Yogjakarta is the most popular tourist destination on the densely-populated island of Java. And for good reason. This small city is home to sites exemplifying Indonesia’s multicultural history, including Hindu and Buddhist temples, sultans’ palaces and playgrounds, and old colonial forts.
We left the congestion, noise, and pollution of Jakarta behind, departing on an early morning train to be able to enjoy the scenery during the 8-hour trip past rice paddies, small villages, and smoking volcanoes.
After finding our way out of the train station, we hunted for a room in one of the budget guesthouses lining the narrow alleyways off Malioboro Street.
It was a little challenging – most places were full and it was already late in the day, but eventually we settled on the slightly more upscale Malioboro Palace Hotel, for around $31/night.
We stayed in Jogja the better part of a week, exploring the nearby historical sites, crowded city streets, colorful markets, and atmospheric restaurants.
The highlight – and the reason most people bother to visit – was the nearby ancient temple complexes of Borobudur and Prambanan.
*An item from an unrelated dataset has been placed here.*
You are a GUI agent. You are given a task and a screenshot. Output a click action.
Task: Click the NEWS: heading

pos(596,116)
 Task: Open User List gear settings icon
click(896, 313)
We booked a “sunrise” tour to visit both sites, and were picked well before dawn in a stylish VW bus in order to beat the crowds and the heat, while enjoying a spectacular sunrise from the top of Borobudur.
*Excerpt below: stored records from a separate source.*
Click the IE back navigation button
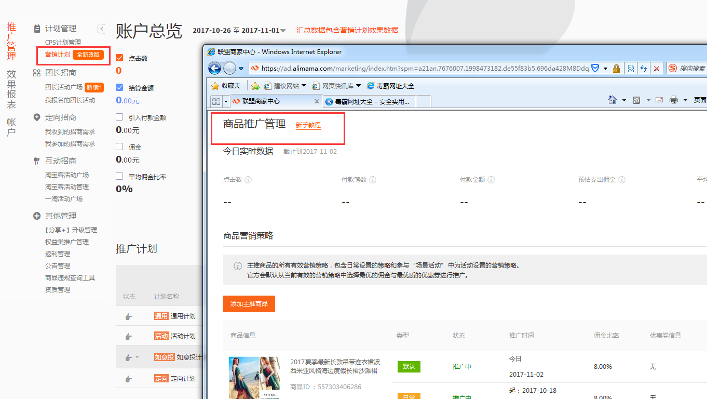(214, 68)
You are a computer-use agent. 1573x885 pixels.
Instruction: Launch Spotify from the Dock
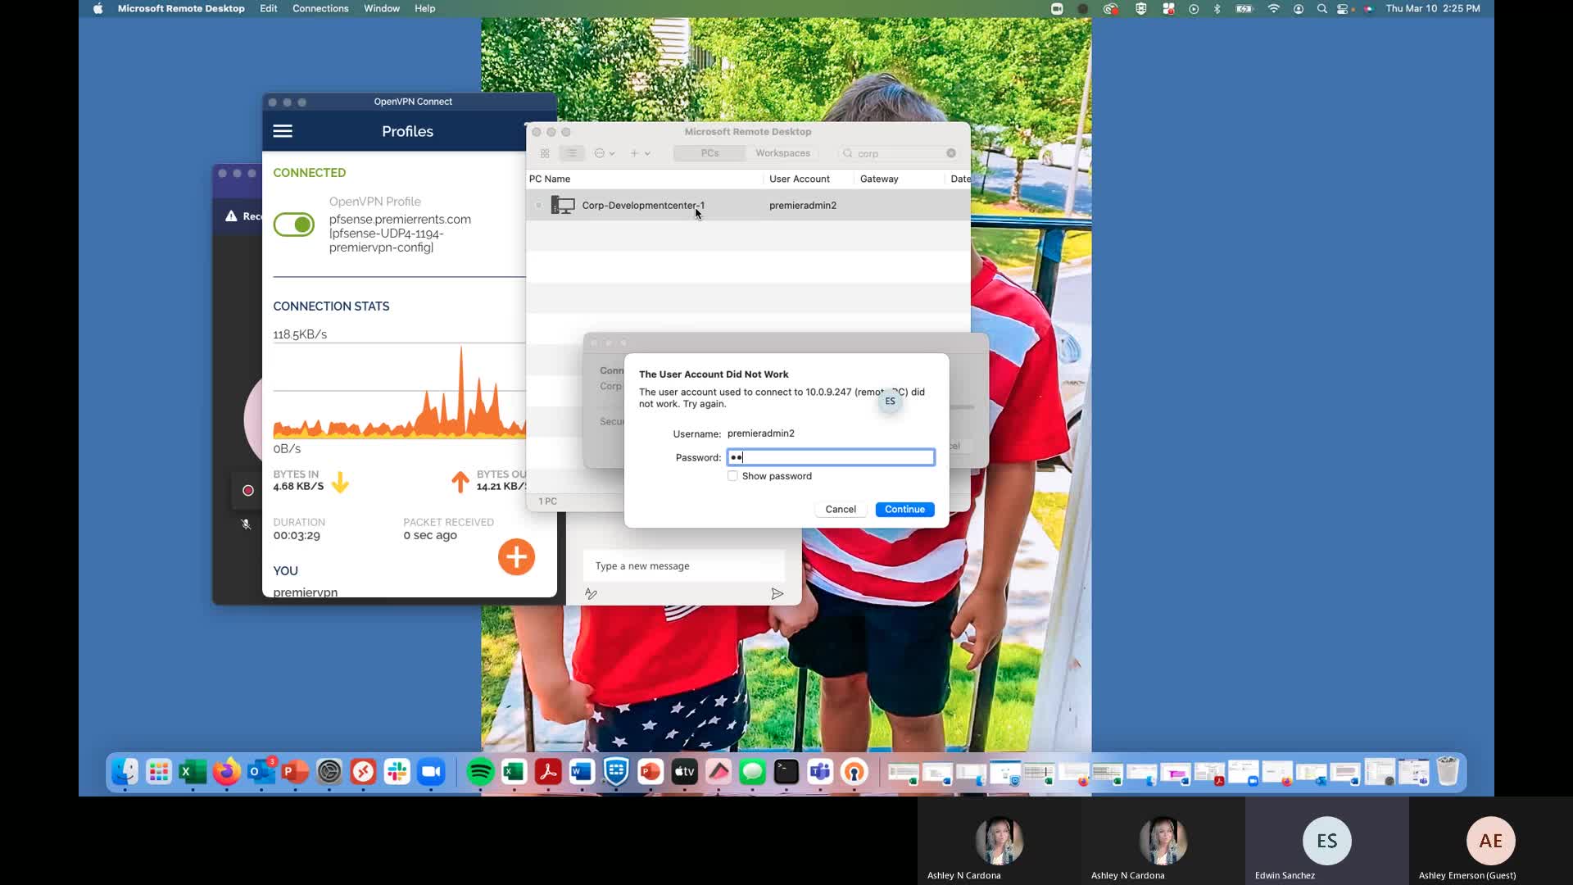click(x=480, y=771)
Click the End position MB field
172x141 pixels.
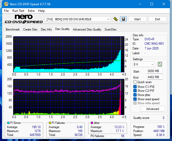tap(155, 77)
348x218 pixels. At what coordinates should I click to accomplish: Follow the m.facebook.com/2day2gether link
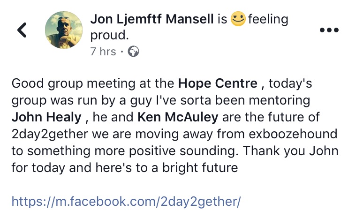[x=126, y=202]
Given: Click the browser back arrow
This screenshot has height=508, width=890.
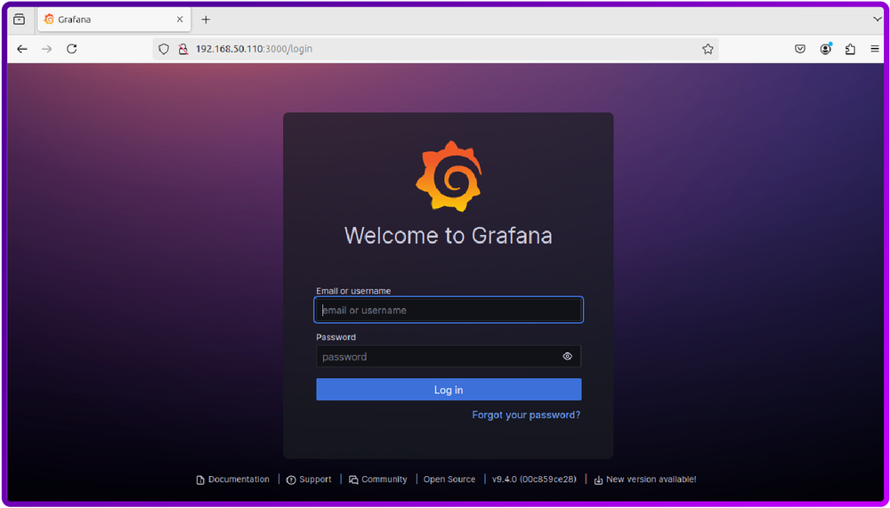Looking at the screenshot, I should click(22, 49).
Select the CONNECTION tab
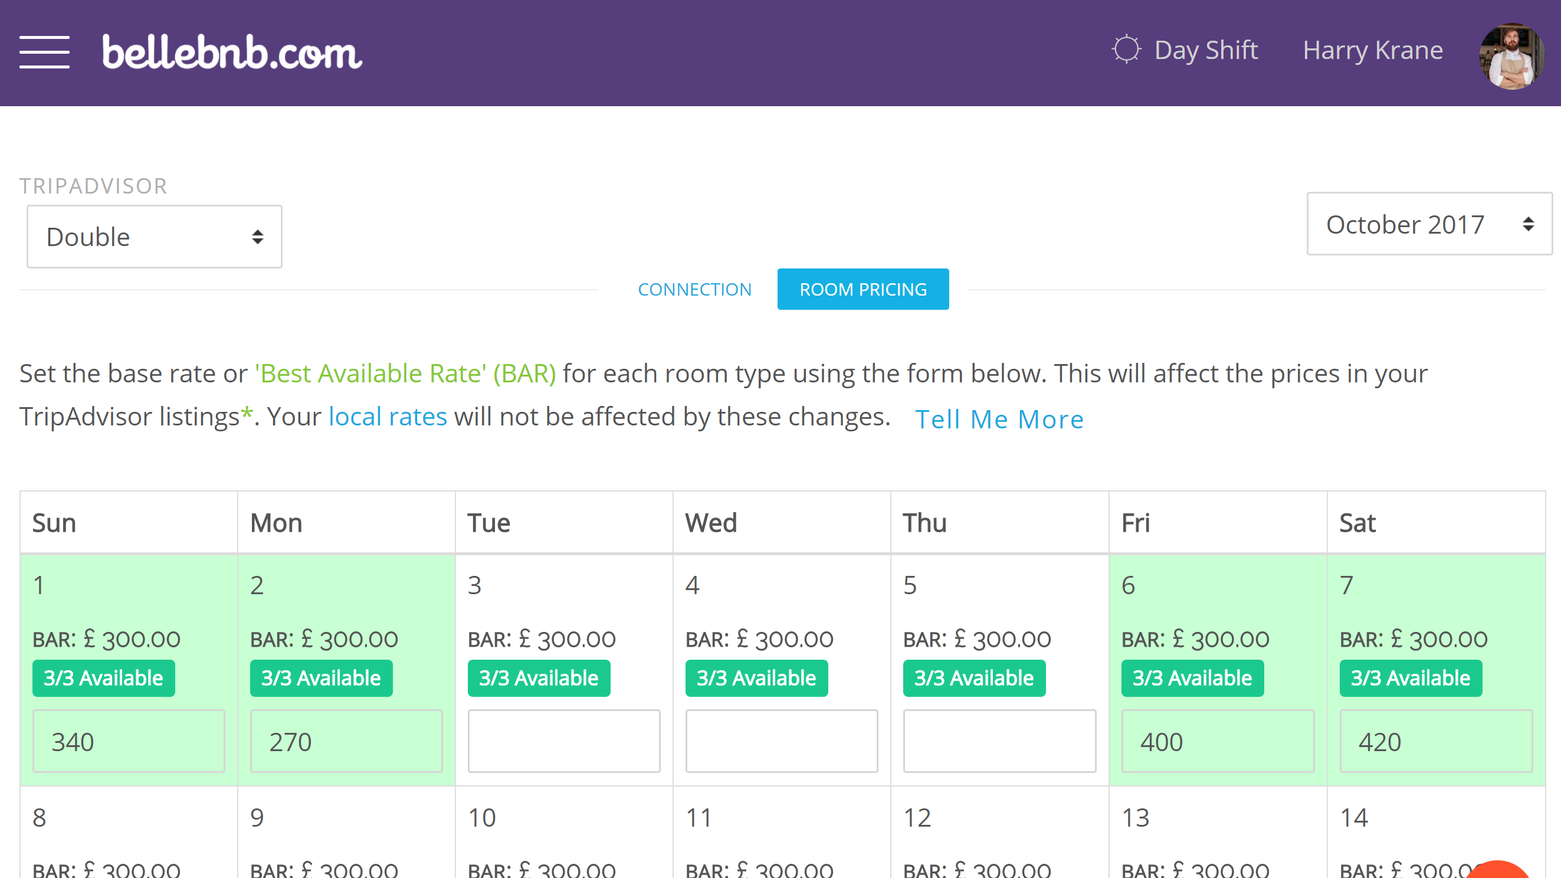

This Buddhist temple was built more than a thousand years ago, before the spread of Islam. The elaborate structure consists of thousands of carved statues and panels, situated around a three-level tiered temple. Amazingly, it was constructed entirely out of volcanic andesite stones, with no mortar used to join them together.
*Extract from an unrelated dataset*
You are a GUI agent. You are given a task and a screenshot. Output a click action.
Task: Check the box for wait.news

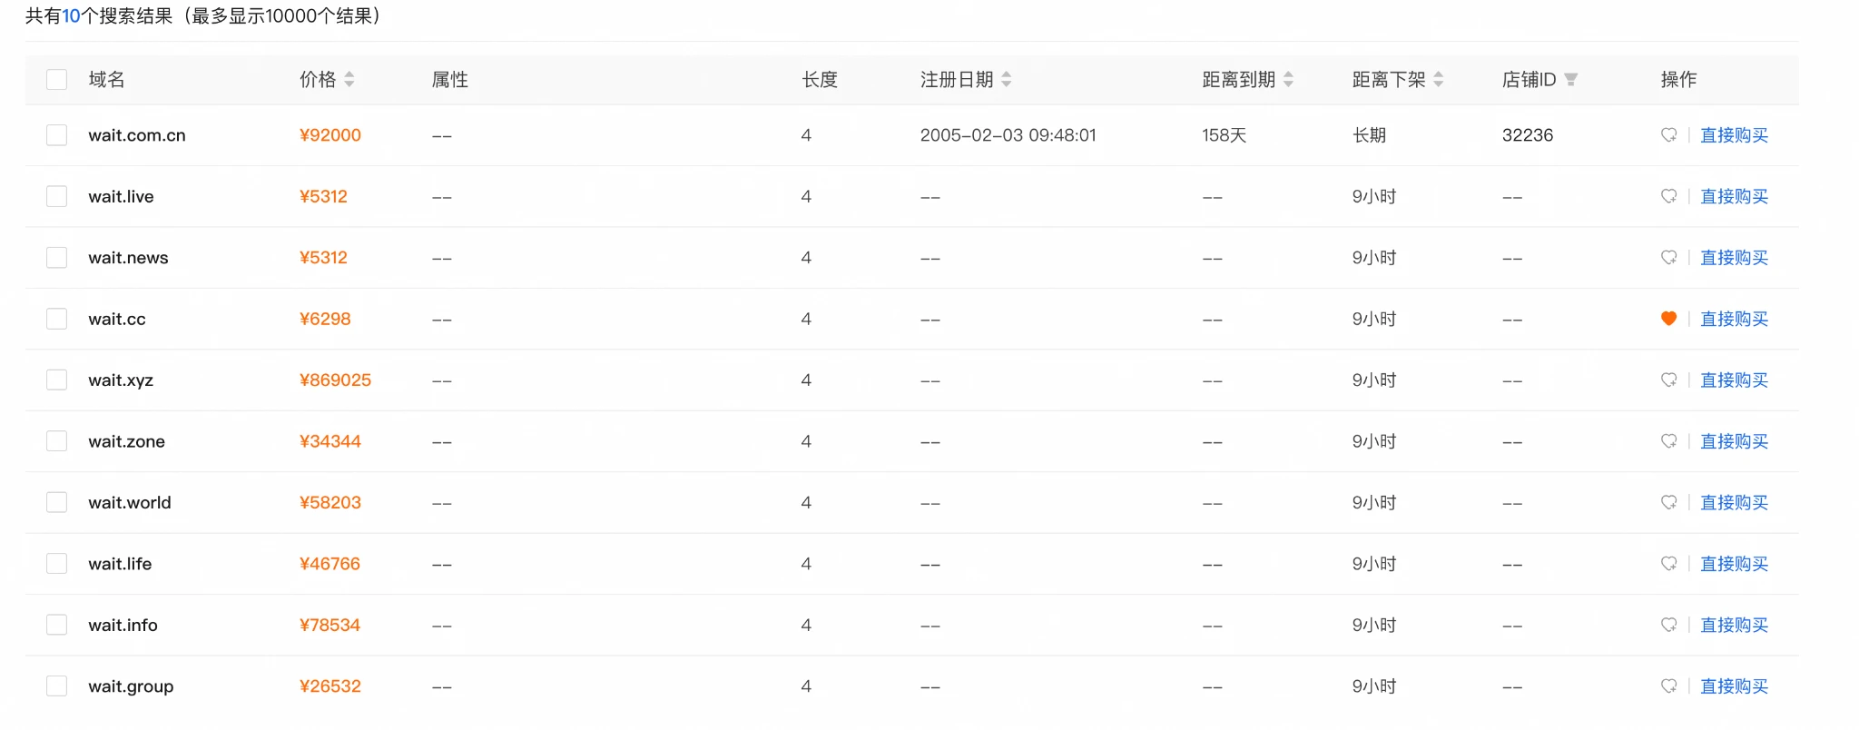(57, 258)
The temple was buried by volcanic eruptions and forgotten by the world until the 1800s, when Sir Thomas Raffles – the British Governor of Java – rediscovered the site.
Since then, it’s been fully unearthed and restored. It’s still considered a holy Buddhist site, which attracts devoted pilgrims every year. In addition to the pilgrims, tourists flock here by the busload; Borobudor is the single most visited tourist attraction in Indonesia.
After watching the glorious sunrise and exploring the intricate details of this ancient wonder, we headed over to another temple complex. This time, the nearby Hindu site of Prambanan.
This enormous compound comprises hundreds of temples honoring the Hindu divinities, along with intricately carved panels depicting stories from the epic Ramayana.
Sadly, Prambanan has not withstood Indonesia’s regular earthquakes as Borobudor. Many of the temples remain off access to the public, and significant restoration work continues on these World Heritage structures.
On our way to the temples, we passed the mighty Mount Merapi. This large volcano, which literally means fire mountain in Indonesian, is the most active in Indonesia. Over the years, it’s been responsible for a lot of damage and destruction. It most recently erupted in December, 2010, and was responsible for hundreds of deaths and the displacement of hundreds of thousands of people from nearby Yogjakarta. As we passed this menacing volcano looked fairly tranquil, letting out only a steady stream of smoke from its crater.
Yogja is not only a city, it is also part of a regional kingdom, complete with a sultan and palace complex. After fighting off the becak (bicycle rickshaw) drivers and making our way on foot to the palace, we bought a ticket to visit the kraton (palace). Or, at least, we thought we were buying a ticket for the palace. We were a little confused as to why the entry price didn’t match the one we thought it would be. After an all-too-quick guided tour through some beat up old buildings (surely a sultan wouldn’t live here?), past a few scary-looking mannequins, and being shown a few photos, the guide shook us down for a tip and tried to get us to follow a “friend” to buy some batiks (traditional printed fabrics).
We then found out we had got snookered into the “fake” palace, with the real one just around the corner. We ended up buying tickets for the real palace, but with it already being late in the day, only had a short time to look around.
In addition to the modern day palace (fake and real), it’s also possible to visit the Taman Sari Water Castle. This series of underground canals, pools, and small buildings was used by previous sultans. Here, they would travel from the main palace complex using boats through the secret underground canals.
Using special viewing towers, the sultan would observe women bathing in the pools and invite them in to his inner pool. You can guess what would happen there.
Since the sultans abandoned this sinful complex, squatters have moved in and a small village covers the historical site. A friendly local showed us around. Unfortunately, plans are in place to evacuate these villagers to restore the complex and offer more tourist facilities.
Having exhausted the sights around Yogjakarta after a few, we headed to the train station and bought a ticket to Surabaya, ready to explore a few more of Java’s attractions.